Durante la settimana di Sanremo me ne sto in un angolo, cercando di non dare fastidio a quel 20% di italiani che va in fregola completa per la Sacra Kermesse, e diventano un filettino aggressivi se gli si guasta la festa.

(sì, ho scritto 20%)
(perché tutti scrivono degli ascolti record, del 65%)
(nessuno scrive che 10 milioni di spettatori significano anche 50 milioni di persone che non lo hanno guardato)
(perché 358 giorni l’anno, mediapeople tranchant mi spiegano che la tv non la guarda più nessuno)
(ma 7 giorni l’anno la tv ritorna a essere quello che è sempre stato: la mamma buona e bella di tutti noi italiani)

Già che ne sto parlando. Ho trovato fantastica la controprogrammazione dei network rivali.

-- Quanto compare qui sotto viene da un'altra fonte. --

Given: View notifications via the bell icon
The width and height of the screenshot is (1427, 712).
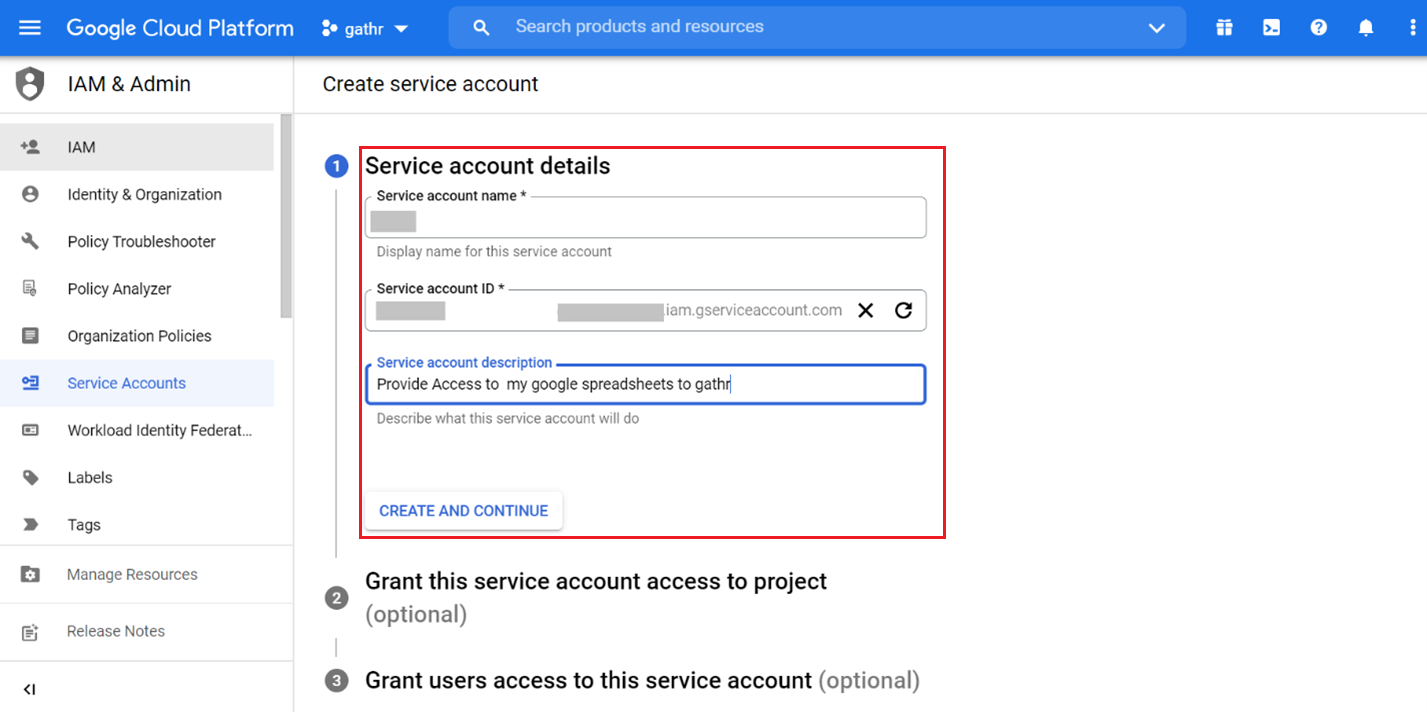Looking at the screenshot, I should coord(1365,27).

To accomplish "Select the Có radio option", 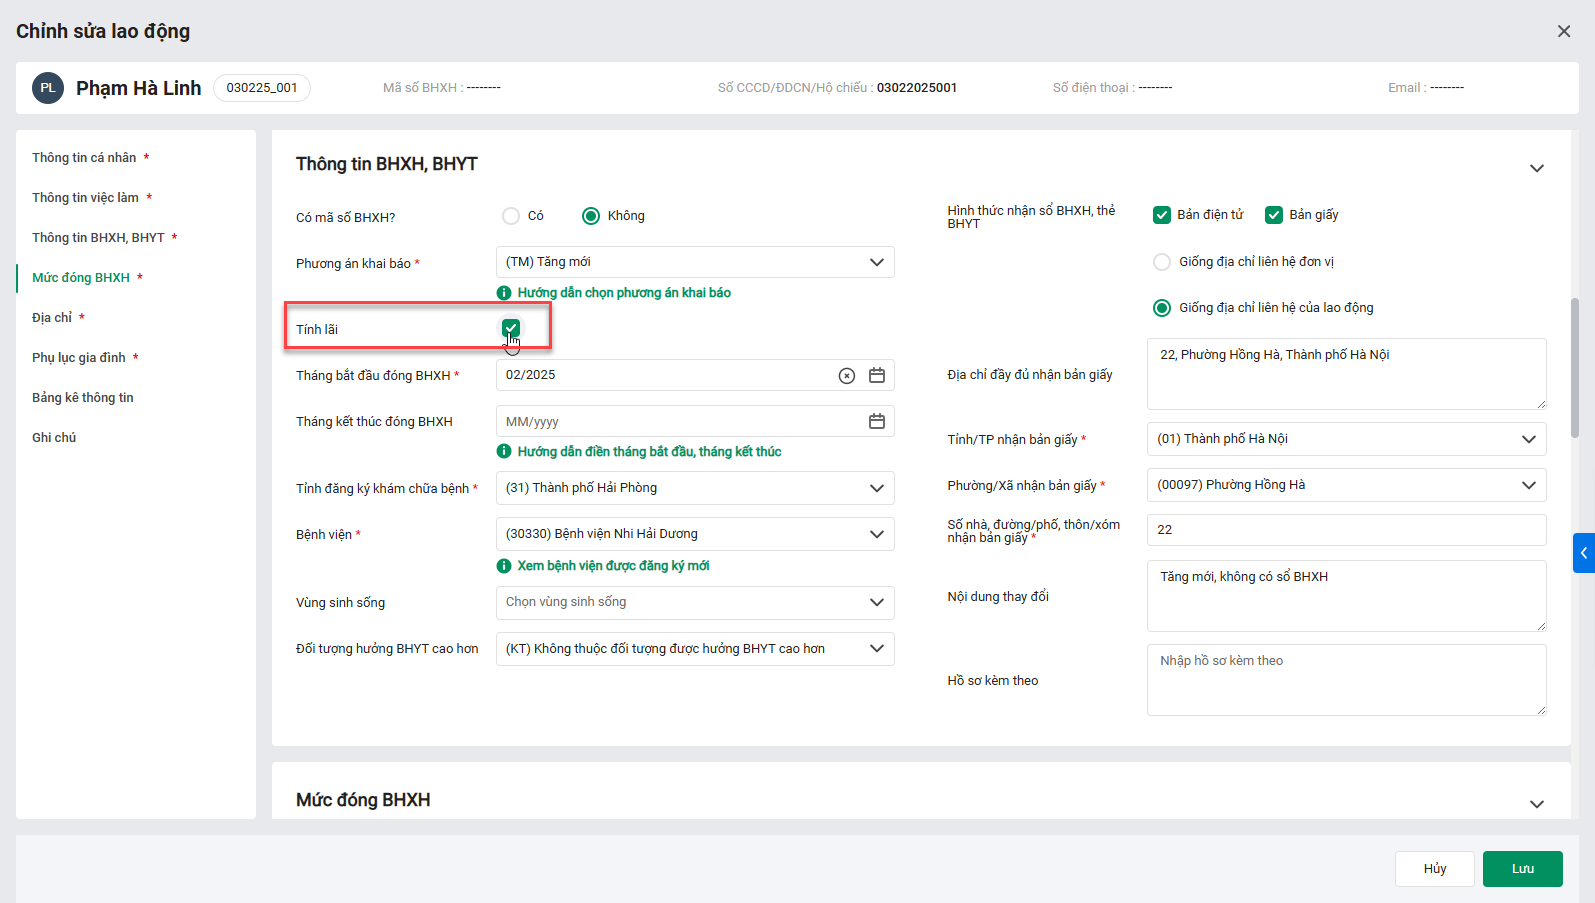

Per dare meno fastidio possibile, la principale rete di Mediaset ha trasmesso un cinepanettone del 2020 (Vacanze su Marte, credo non lo abbia voluto guardare nemmeno Neri Parenti mentre lo girava), e il sabato sera il cinepanettone del 2016 (Poveri ma ricchi, sempre Christian De Sica ma senza Boldi – con Enrico Brignano, che per me è sostanzialmente uno che mi assilla con un detersivo su YouTube). RaiTre ha addirittura approfittato per dimostrare a Ignazio La Russa che è politicamente equilibrata: nella stessa settimana, una serata per ricordare Wojtyla e una per ricordare le foibe. La serie A ha spostato partite come Roma-Inter e Milan-Napoli in giorni e orari che non dessero fastidio, proponendo venerdì sera Salernitana-Empoli e sabato sera Sassuolo-Torino.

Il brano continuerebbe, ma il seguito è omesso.